In the text on cancer drug prices, how many medicines have their prices regulated by the National Pharmaceutical Pricing Authority?
Start of TEXT PASSAGE
Tata Memorial recommends 12 cancer drugs for price control
25 November 2014
Tata Memorial Centre, the country's premier hospital and research centre for cancer treatment, has suggested the inclusion of 12 key cancer drugs in the National List of Essential Medicines (NLEM), prices of which are regulated by the government.
The institute's move to seek a reduction in drug prices comes in the wake of a spiralling of oncology drug prices and black-marketing in some essential medicines, especially those of MNC pharma companies, amidst a voluntary price reduction by some companies.
While the prices of 348 medicines are regulated by the National Pharmaceutical Pricing Authority (NPPA), there are only a few cancer medicines, prices of which are regulated by government. Some of these medicines are not so commonly used. However, there are several advance treatments coming up every day, and doctors feel there is an urgent need to make these medicines affordable to patients.
The NPPA, which is currently deliberating on the recommendations, has sought comments from various stakeholders, including patient groups and industry on the issue.
End of TEXT PASSAGE
Start of EXERCISE DATA
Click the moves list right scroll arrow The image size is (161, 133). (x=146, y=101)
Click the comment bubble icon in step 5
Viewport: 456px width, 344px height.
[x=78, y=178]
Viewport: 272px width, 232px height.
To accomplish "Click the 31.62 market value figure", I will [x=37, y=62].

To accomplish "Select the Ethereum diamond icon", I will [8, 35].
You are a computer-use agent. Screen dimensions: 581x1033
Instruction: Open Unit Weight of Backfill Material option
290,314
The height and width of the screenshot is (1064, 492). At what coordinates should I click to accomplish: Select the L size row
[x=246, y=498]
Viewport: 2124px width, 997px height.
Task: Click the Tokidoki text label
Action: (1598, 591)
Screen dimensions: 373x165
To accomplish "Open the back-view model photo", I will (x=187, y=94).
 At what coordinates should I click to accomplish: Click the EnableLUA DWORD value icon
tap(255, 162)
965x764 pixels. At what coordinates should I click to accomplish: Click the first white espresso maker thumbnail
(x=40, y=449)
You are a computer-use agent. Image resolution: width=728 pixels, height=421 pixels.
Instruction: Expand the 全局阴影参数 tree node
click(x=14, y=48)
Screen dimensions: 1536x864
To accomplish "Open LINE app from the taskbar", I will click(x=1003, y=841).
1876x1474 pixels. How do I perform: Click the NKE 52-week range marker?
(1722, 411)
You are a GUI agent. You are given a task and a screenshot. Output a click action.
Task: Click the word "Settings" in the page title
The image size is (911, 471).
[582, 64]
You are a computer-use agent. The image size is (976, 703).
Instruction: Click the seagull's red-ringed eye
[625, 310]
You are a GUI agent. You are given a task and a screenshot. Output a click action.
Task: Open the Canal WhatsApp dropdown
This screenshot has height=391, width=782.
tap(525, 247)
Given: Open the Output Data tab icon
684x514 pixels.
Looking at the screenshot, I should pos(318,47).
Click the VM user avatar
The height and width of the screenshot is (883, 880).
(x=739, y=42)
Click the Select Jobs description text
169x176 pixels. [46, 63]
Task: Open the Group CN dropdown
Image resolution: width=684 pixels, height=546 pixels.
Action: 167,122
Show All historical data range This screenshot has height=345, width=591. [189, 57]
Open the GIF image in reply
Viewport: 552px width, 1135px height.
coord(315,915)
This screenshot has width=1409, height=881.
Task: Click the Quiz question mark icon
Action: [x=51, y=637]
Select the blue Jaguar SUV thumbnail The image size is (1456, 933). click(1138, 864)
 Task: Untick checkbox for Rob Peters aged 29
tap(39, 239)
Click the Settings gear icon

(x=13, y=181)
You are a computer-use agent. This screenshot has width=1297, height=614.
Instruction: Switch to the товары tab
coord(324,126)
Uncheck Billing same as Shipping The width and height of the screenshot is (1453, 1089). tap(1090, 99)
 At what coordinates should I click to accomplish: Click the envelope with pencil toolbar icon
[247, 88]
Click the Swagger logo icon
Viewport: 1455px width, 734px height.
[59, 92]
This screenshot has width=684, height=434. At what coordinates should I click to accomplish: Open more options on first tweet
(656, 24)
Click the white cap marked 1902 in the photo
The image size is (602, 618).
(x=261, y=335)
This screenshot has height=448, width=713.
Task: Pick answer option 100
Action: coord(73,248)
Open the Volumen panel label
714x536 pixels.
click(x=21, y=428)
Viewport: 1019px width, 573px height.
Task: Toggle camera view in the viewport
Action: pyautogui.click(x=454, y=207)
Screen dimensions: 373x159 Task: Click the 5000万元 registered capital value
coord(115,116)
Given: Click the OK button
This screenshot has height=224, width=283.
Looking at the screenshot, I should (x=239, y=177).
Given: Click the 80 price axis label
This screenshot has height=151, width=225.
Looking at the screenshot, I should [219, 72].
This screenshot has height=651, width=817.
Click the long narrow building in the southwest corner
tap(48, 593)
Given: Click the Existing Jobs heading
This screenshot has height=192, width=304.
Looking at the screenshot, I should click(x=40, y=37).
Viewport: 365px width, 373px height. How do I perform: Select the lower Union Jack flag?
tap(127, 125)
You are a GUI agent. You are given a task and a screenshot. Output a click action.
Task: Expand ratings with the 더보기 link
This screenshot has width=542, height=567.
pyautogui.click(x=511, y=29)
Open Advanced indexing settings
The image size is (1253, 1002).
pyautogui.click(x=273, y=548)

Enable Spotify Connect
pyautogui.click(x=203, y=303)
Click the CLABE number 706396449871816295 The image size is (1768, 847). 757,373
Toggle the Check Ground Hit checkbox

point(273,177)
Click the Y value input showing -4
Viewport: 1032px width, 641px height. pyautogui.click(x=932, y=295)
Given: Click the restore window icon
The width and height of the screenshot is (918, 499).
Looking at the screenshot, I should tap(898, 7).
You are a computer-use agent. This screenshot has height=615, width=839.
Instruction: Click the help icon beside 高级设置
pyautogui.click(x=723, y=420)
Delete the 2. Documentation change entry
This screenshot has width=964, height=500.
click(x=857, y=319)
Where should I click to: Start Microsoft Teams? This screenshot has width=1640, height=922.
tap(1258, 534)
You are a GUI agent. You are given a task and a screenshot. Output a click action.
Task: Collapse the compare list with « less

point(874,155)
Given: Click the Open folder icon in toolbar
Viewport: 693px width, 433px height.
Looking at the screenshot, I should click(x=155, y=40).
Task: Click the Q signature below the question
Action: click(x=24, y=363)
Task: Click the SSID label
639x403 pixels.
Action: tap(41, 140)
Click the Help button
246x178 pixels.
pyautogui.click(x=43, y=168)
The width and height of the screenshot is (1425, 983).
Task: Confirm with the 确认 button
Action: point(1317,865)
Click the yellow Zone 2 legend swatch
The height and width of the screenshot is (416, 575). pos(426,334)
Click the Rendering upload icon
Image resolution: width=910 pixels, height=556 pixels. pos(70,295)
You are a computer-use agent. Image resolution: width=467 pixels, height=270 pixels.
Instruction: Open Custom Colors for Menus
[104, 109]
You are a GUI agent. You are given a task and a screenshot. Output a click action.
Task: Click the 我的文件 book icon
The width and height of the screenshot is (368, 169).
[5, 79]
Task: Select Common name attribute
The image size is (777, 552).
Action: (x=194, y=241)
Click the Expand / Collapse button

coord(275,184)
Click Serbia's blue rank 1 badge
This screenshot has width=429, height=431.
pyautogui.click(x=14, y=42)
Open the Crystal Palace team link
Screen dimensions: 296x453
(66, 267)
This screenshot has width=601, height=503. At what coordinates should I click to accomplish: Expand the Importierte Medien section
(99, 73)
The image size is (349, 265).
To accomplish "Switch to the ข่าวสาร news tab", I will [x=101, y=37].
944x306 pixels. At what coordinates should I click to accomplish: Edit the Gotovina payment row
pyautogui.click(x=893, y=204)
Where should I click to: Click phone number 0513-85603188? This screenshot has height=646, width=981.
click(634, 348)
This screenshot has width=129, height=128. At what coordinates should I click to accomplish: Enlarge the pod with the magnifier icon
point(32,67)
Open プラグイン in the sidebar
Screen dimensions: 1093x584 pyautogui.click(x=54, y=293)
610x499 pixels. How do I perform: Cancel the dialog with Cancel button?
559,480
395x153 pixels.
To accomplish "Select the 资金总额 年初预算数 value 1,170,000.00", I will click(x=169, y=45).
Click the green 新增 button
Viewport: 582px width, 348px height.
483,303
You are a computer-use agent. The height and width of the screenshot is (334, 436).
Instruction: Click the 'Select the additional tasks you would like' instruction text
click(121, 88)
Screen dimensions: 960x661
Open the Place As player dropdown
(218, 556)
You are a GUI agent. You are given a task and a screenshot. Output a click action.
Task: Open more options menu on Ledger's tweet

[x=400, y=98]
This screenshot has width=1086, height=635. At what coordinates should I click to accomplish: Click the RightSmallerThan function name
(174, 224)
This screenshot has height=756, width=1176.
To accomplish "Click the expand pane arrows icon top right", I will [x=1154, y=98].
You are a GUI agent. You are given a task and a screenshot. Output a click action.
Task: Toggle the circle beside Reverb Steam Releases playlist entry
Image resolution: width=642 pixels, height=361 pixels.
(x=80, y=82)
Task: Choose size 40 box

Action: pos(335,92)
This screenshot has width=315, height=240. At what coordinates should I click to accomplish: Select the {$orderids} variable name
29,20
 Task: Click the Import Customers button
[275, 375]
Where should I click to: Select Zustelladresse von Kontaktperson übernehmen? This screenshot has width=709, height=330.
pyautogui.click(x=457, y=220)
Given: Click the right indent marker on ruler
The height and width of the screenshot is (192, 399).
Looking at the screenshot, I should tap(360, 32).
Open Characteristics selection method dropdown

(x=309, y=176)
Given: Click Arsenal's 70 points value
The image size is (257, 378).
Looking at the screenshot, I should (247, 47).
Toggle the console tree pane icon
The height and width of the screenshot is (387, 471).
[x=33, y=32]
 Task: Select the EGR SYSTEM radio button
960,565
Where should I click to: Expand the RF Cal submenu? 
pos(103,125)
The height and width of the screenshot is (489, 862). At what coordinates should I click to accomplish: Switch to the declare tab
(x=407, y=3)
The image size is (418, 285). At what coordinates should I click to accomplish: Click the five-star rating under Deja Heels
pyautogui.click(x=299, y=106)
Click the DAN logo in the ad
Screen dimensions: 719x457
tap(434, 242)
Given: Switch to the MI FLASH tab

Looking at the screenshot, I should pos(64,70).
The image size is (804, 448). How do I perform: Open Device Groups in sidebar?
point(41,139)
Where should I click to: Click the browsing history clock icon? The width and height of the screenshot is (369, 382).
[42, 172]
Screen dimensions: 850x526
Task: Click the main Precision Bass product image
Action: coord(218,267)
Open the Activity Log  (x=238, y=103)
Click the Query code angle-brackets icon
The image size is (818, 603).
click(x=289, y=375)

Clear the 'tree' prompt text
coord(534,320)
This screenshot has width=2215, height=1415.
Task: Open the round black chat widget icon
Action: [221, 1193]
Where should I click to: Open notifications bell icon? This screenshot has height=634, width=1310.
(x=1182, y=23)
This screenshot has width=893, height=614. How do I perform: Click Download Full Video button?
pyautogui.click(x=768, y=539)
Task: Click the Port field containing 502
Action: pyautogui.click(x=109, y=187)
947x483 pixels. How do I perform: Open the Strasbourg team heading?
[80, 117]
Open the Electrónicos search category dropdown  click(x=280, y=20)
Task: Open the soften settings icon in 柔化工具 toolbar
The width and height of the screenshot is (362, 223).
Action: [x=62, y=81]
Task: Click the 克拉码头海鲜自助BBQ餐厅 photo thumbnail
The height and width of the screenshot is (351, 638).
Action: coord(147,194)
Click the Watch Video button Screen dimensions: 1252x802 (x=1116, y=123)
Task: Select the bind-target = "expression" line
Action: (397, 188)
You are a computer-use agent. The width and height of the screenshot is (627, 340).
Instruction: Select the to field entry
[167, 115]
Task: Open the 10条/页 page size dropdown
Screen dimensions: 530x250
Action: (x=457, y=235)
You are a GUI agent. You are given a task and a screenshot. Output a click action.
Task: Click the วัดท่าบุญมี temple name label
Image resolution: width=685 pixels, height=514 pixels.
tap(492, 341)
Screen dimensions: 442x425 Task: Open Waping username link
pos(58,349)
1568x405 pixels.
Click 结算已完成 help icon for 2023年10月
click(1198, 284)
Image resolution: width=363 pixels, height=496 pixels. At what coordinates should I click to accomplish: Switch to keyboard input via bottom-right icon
End of EXERCISE DATA
* REPLY TO THE TASK
348